For a while, this can be flattering. But in the long run surely it is depressing to be understood and appreciated only as an exception to the rule. I am German, indeed, I like being German, and I think even that I am a fairly typical German. Admittedly, I hail from the younger generation, meaning I am no World War Two veteran, and let’s say it openly: not a Nazi, as this nearly extinct type of German is still implied by the English cliché, though not in so many words. It is as though history were not allowed to carry on without the time-tested stereotypes of the enemy being available as a source for comedians, hooligans and ‘Stuka’ or ‘U-boat’ film enthusiasts.

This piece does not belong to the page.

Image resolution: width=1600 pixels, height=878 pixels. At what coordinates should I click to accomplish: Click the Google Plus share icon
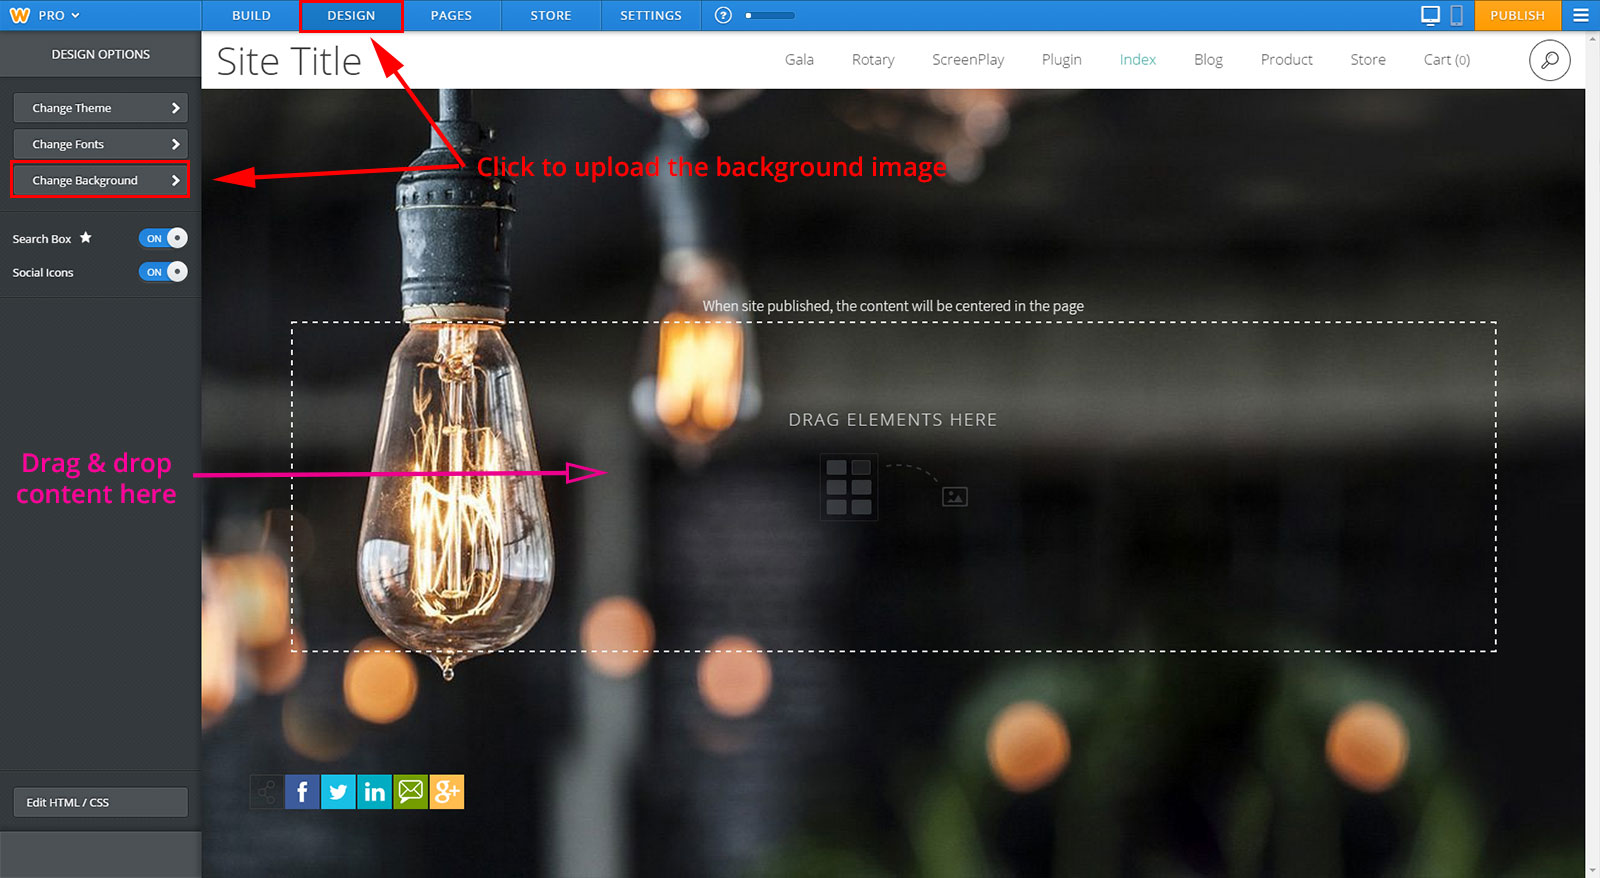tap(447, 792)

There is no question that people need clichés to find their bearings in an increasingly confusing world. Wherever I show my personal I.D., people express amazing and distorted views about Germany. But nowhere in the world – not in Mongolia, Burundi or Polynesia – do I come across such hair-raising old-fashioned clichés about us Germans as in England. In essence, they suggest something like this: (…)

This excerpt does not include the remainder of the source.